Movies

Slugfest

Slither, a delightfully flimsy horror film.

Elizabeth Banks stabs a monster in Slither.
Universal

Not long ago, the only way to make a profitable horror flick was by throwing together some ironically distant teenagers. In the decade since the Scream franchise proved once and for all that scary movies are easy money, pretty much every micro-genre has been revived and strip mined. The filmgoing public has been assaulted by zombies, out-of-retirement slashers, grindhouse-style Slovakian psychos, and phone calls that are coming from inside the house! Until Slither (Universal), though, nobody had bothered to re-animate the particular type of schlocky fare that’s the stock in trade of Troma Entertainment, the micro-budget studio known for gross-out effects and amateur-hour production values.

Before he wrote and directed Slither, James Gunn authored 1996’s Tromeo and Juliet, a farce that merges the Bard’s words with Troma calling cards like lesbianism and decapitation. Still, how can I be so confident that Gunn learned all he needs to know about filmmaking from the trashy studio that brought us The Toxic Avenger? He did co-write a book called All I Need to Know About Filmmaking I Learned From the Toxic Avenger. But beyond that, his latest film bears the hallmarks of a Troma venture: a passel of disfigured and dismembered bodies, and, perhaps by necessity, a refusal to take itself seriously.

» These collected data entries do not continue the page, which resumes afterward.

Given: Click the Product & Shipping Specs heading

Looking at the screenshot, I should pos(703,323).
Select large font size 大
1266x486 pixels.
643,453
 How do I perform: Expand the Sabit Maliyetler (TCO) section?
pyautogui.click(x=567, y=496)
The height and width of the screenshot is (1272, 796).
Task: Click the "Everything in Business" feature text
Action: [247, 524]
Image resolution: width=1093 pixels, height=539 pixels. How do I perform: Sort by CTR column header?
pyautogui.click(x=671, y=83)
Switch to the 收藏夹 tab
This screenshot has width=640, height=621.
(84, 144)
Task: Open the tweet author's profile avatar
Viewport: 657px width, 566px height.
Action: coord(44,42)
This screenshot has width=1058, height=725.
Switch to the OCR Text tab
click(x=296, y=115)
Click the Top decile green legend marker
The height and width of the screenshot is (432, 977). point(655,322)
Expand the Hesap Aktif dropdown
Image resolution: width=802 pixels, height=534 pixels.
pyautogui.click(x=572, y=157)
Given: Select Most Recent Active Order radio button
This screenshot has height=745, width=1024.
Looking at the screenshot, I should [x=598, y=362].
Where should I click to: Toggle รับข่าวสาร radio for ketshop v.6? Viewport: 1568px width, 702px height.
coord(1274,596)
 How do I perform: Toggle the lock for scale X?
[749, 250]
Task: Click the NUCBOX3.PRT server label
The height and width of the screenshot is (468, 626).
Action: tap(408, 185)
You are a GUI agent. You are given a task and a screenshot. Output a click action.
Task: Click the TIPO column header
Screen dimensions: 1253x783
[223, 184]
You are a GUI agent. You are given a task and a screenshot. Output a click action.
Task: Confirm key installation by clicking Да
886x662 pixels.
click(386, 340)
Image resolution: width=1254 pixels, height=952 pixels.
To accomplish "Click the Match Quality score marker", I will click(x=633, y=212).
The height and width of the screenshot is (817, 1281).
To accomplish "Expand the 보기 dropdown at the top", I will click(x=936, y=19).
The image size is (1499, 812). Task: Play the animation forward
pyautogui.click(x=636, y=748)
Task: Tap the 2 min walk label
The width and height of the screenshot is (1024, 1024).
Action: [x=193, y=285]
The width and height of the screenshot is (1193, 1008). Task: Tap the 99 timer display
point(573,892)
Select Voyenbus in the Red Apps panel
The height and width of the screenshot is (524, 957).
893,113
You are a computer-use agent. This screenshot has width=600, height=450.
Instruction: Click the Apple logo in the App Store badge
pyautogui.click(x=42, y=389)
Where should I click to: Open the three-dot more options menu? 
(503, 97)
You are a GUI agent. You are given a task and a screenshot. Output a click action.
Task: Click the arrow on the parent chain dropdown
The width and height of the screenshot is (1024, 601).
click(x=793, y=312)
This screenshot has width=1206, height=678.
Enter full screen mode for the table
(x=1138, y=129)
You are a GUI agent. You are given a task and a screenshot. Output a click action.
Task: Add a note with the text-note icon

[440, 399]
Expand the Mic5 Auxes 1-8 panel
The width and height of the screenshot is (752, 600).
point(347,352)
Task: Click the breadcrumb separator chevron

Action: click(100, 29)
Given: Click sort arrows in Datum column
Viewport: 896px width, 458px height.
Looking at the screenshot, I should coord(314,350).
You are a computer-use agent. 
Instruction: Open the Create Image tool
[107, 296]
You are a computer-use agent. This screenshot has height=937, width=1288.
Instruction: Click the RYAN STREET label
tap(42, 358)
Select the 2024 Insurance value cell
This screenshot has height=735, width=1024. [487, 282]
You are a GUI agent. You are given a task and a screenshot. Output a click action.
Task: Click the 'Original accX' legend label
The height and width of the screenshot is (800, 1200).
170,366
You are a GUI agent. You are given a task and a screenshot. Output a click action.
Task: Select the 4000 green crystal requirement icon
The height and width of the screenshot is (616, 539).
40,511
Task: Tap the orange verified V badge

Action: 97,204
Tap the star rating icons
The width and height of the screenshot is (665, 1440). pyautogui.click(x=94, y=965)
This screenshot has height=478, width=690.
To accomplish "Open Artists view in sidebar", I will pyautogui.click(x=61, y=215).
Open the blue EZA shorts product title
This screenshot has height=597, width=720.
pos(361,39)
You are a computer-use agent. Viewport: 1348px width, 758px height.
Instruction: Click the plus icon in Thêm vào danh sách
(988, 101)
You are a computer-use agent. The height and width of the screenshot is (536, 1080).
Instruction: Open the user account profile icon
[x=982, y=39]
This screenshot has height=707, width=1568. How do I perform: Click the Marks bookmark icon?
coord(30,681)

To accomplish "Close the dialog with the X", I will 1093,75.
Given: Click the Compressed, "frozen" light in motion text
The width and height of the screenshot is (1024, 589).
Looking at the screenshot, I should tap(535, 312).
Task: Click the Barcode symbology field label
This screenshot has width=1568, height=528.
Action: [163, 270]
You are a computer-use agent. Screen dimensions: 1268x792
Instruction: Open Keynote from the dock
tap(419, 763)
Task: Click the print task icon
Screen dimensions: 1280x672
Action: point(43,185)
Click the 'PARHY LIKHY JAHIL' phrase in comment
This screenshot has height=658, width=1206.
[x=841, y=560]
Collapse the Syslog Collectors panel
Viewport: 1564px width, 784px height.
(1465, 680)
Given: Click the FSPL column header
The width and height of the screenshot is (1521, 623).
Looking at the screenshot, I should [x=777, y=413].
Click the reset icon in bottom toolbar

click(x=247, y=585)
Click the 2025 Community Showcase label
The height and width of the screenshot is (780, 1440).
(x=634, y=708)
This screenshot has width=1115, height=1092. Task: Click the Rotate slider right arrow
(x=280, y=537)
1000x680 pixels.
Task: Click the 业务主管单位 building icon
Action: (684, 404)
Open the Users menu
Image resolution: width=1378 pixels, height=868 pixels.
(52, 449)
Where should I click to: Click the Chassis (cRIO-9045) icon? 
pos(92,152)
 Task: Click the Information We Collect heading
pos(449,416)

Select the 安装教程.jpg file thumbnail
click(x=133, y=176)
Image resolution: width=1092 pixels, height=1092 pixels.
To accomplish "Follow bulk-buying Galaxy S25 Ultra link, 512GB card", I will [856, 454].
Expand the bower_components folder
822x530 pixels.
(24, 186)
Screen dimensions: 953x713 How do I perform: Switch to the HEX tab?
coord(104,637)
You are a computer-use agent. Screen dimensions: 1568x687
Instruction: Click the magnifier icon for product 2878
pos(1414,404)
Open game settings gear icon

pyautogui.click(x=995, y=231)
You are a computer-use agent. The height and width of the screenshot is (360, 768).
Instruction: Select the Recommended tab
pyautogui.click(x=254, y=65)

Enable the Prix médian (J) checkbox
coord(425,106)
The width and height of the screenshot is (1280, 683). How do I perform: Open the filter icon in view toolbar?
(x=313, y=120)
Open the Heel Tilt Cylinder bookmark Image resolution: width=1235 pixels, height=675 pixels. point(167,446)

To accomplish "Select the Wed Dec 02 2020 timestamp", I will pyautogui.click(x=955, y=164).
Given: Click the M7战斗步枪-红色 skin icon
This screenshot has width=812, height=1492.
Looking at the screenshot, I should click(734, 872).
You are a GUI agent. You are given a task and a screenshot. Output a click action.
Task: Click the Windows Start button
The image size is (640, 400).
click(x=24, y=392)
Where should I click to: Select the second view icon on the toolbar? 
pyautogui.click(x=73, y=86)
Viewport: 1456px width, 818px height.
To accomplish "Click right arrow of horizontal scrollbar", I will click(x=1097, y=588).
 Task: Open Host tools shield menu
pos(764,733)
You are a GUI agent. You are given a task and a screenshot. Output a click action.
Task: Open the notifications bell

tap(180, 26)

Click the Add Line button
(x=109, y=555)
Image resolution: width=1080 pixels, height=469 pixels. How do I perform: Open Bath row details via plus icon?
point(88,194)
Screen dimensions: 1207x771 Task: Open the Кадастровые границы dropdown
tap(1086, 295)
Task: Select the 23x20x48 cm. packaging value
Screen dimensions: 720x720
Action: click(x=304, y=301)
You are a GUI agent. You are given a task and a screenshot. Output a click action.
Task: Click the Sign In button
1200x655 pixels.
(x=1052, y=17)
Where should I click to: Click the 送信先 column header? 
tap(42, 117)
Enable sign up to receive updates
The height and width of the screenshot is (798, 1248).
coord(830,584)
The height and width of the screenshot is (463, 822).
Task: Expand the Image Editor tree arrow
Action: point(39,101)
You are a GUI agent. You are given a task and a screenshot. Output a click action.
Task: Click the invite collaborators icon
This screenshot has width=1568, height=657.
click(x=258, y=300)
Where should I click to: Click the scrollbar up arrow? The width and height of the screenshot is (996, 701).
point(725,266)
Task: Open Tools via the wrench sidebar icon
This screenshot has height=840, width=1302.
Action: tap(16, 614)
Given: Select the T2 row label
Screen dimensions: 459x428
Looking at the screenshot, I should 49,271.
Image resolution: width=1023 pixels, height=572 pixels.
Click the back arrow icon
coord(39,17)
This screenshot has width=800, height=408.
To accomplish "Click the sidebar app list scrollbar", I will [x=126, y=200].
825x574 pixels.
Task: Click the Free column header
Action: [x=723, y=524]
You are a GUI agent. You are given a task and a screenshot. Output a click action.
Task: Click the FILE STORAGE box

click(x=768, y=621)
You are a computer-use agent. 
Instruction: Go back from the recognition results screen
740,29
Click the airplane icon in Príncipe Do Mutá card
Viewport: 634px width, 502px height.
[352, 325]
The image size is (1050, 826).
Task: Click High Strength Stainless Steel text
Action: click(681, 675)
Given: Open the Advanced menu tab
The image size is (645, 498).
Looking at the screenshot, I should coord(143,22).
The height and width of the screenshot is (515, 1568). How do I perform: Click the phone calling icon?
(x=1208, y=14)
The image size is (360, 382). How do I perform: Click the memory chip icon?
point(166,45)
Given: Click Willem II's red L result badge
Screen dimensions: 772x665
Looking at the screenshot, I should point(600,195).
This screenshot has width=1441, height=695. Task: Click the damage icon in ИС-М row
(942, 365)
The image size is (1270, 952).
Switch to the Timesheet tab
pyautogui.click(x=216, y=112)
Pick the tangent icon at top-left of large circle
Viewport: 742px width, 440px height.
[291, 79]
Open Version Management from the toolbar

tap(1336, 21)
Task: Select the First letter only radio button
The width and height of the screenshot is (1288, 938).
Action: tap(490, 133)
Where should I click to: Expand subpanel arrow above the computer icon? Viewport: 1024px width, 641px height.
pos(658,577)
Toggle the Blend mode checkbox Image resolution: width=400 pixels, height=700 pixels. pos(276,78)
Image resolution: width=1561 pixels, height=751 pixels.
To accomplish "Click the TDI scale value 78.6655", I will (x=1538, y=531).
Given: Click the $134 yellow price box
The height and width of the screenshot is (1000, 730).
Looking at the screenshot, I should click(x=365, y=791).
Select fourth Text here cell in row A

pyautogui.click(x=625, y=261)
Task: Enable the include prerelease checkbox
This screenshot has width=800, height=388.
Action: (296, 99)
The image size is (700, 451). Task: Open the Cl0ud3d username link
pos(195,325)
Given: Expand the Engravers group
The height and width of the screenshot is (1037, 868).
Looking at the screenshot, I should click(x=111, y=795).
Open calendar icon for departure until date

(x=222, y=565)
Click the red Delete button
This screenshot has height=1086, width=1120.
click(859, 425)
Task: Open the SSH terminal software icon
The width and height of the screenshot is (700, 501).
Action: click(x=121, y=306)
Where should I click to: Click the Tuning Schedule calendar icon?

Slither opens when an alien egg that looks like a moldy casaba melon falls from the sky and nestles into the South Carolina woods. An unlucky soul named Grant (Michael Rooker) happens upon the downed melon, pokes at it with a stick, and looses a flesh-eating intergalactic slug that jumps inside his chest and short-circuits his brain. Grant’s main symptoms are some unsightly blemishes and a hankering for meat, an urge he satisfies by snacking on the neighborhood pets. When his wife, Starla (Elizabeth Banks), discovers that their basement’s been converted into a slaughterhouse, she suspects that her husband’s in a bad way.

And then comes the slug army, which spews forth from the most horribly distended belly since Monty Python’s The Meaning of Life.  The little buggers start crawling into people’s mouths, eventually turning them into zombies mind-melded to the boss slug that’s controlling Grant, who by this point—follow me here—has grown tentacles and started drooling. (The townspeople suspect he has leprosy or Lyme disease, or might have turned into a giant squid. I thought he looked more like a mucus-covered Noid.) The plot stops for some awkward exposition in which it’s explained that the slugs are a “conscious disease.” The plain-spoken Sheriff Pardy (Nathan Fillion, channeling both Evil Dead’sBruce Campbell and his own gruff space captain from Serenity), prefers not to over-analyze things: “That is some fucked-up shit.”

The sheriff’s got the right idea: This is not a thinking man’s horror movie. I wouldn’t be surprised if there were slugs that could find gaping holes in the plot. But there’s something winning about this grab bag of orally fixated invertebrates and mucus-covered Noids. Compared with a high-gloss, by-the-numbers killfest like Final Destination (2000), Slither looks like the handiwork of a daydreaming middle-schooler goofing off in his backyard. Sure, when the sheriff wrestles an infected deer, it looks more like some badly singed beef teriyaki. But at least the diseased livestock doesn’t look like someone double-clicked it over from OS X. Slither is a drive-in movie for the multiplex age.